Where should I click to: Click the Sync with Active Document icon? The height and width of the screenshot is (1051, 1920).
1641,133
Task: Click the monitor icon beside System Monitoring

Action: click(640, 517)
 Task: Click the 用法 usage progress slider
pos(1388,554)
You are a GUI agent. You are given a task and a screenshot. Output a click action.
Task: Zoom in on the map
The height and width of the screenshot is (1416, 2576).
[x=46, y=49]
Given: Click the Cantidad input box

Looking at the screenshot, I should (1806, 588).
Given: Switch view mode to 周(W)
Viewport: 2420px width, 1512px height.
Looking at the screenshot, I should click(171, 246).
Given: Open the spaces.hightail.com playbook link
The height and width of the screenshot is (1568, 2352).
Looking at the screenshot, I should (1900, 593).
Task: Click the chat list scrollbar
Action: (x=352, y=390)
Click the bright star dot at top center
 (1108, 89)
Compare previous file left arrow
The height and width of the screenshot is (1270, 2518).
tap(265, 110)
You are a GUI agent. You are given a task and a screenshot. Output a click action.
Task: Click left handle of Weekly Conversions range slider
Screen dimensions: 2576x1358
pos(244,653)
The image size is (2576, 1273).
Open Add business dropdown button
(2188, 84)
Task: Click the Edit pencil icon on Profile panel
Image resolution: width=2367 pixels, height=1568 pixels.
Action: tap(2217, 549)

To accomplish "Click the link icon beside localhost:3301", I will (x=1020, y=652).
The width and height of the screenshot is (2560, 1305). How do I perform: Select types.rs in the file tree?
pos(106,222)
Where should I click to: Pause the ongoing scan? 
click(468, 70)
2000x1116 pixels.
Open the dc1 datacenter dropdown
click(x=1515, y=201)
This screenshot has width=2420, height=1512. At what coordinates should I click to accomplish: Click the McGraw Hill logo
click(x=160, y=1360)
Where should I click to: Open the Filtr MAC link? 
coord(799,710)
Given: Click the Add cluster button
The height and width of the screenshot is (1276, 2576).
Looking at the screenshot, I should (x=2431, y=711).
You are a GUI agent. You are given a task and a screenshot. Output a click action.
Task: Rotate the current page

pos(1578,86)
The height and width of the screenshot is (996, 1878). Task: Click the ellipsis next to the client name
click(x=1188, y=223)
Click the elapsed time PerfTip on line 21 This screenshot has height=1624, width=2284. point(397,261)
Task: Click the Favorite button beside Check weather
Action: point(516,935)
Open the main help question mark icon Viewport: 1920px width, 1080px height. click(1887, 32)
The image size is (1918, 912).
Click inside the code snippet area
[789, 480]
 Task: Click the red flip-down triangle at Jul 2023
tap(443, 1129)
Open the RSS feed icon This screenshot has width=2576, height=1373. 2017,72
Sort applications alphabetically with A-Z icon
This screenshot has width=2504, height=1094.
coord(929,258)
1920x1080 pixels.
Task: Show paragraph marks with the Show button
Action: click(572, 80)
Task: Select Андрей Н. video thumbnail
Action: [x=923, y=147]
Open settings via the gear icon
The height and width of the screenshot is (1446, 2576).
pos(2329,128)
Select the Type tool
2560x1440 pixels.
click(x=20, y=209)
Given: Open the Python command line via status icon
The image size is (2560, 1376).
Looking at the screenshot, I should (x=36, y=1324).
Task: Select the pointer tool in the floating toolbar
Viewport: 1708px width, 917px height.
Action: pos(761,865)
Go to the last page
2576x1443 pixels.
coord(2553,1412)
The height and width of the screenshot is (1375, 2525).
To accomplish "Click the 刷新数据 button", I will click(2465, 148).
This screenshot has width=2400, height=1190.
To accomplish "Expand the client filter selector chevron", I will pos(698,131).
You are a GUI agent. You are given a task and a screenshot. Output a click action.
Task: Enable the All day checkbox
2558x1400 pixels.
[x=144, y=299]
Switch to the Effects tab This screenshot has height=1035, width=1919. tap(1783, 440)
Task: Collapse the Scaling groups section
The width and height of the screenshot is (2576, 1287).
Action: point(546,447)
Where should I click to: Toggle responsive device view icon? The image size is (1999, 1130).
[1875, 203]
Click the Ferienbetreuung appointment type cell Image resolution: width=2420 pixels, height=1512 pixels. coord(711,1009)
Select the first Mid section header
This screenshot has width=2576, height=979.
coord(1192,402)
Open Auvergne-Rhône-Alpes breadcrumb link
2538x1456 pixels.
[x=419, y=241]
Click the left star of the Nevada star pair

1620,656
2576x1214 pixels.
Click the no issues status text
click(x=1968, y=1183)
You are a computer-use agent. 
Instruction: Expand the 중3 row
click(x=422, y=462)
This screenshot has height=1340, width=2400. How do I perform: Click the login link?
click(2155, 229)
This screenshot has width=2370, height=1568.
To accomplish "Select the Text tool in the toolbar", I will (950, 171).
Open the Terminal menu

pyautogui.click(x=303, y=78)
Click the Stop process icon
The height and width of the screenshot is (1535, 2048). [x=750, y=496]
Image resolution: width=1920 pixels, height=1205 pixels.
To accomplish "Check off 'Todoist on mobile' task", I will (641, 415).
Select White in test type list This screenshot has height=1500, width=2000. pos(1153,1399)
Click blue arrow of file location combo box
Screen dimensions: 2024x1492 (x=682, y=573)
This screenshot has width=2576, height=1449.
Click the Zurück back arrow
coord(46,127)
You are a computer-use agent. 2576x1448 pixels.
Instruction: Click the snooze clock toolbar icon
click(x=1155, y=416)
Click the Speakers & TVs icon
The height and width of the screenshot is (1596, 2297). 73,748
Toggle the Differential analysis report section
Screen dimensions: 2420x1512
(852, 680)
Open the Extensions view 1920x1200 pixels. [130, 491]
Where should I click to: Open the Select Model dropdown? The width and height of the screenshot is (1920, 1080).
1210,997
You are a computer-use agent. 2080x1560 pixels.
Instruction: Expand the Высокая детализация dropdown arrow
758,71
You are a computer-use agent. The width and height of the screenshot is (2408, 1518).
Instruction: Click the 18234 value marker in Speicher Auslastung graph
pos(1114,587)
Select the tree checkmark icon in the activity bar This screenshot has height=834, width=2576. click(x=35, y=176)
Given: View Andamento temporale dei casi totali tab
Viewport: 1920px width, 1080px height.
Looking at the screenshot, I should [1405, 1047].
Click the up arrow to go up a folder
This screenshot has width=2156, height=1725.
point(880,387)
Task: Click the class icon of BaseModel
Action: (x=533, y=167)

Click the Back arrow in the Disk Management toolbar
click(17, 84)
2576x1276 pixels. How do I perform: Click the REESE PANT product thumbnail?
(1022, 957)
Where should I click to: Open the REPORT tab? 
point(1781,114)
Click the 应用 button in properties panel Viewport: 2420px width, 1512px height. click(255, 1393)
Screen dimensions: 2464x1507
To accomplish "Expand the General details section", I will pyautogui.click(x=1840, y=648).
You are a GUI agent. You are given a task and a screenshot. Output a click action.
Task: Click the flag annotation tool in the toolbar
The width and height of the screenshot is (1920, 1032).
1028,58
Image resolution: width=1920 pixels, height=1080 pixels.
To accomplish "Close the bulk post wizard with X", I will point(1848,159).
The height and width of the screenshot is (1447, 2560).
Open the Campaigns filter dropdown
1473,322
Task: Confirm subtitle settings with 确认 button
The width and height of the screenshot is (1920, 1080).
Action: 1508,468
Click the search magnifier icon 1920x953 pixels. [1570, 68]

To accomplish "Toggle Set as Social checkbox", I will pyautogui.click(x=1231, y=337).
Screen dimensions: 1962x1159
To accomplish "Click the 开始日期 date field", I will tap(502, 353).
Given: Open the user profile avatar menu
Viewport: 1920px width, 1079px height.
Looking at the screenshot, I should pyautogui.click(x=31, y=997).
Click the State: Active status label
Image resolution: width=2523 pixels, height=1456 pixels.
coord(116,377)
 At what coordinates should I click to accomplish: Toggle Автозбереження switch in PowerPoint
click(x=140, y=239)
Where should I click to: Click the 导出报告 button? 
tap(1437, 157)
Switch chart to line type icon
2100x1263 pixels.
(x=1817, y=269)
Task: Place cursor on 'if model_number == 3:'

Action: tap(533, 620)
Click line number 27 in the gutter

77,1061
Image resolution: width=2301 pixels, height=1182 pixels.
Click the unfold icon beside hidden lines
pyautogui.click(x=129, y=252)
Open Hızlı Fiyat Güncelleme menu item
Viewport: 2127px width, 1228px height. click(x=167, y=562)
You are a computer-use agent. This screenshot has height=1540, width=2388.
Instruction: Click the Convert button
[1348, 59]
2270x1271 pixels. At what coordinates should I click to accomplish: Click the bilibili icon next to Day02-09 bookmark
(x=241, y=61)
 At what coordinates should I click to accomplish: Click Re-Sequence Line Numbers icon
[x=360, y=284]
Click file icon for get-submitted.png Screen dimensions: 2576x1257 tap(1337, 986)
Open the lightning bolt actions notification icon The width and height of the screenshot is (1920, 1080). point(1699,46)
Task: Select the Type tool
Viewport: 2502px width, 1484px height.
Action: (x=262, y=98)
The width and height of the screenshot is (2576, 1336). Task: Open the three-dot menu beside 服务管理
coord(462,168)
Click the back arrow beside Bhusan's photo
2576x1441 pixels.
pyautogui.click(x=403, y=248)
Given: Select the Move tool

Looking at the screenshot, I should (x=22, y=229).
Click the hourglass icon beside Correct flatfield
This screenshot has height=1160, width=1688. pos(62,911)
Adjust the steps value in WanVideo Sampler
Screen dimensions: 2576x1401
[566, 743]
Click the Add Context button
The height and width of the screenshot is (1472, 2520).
--------------------------------------------------
_EXERCISE DIRECTIONS_
In the material, find each line with the word "checkbox" and list it.

_TASK SOLUTION_
Task: Enable the All day checkbox
To accomplish "Toggle Set as Social checkbox", I will pyautogui.click(x=1231, y=337).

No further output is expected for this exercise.